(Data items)
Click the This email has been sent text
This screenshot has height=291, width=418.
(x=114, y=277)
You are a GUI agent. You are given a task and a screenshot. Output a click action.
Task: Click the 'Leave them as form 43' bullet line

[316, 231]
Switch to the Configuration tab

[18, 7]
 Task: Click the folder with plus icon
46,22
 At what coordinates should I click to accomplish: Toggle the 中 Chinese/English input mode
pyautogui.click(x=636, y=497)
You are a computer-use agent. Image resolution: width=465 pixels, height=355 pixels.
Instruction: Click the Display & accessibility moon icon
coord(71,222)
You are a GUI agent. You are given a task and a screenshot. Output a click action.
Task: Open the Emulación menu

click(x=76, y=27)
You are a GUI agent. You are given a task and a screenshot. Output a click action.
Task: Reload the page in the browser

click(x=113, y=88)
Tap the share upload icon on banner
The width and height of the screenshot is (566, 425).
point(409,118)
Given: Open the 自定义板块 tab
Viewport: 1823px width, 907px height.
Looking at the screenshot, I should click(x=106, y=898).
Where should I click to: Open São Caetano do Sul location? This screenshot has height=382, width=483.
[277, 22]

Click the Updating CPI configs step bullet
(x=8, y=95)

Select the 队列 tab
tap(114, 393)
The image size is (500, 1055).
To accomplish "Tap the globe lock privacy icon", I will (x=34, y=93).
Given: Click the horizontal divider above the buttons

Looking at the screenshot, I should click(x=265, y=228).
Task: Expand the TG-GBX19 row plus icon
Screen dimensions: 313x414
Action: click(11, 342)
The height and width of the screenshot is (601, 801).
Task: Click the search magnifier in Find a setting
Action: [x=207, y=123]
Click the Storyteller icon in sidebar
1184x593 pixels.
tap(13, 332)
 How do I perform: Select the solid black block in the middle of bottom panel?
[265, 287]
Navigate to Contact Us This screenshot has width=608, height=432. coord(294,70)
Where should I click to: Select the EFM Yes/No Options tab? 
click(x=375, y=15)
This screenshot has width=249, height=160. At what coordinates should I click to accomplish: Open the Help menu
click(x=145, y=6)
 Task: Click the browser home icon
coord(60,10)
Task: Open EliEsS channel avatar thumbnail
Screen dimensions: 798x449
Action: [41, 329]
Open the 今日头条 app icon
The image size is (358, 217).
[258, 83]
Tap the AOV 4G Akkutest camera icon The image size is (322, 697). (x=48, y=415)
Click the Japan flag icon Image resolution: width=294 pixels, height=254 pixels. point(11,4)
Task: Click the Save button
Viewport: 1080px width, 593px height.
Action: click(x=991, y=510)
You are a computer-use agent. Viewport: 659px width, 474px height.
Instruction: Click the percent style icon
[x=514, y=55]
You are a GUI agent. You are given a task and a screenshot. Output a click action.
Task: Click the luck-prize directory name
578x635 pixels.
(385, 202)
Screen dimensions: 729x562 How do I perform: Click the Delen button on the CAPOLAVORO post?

■ **Task item**
Search the entries for lines with the string "computer", then report their number alone.

■ **Response box**
2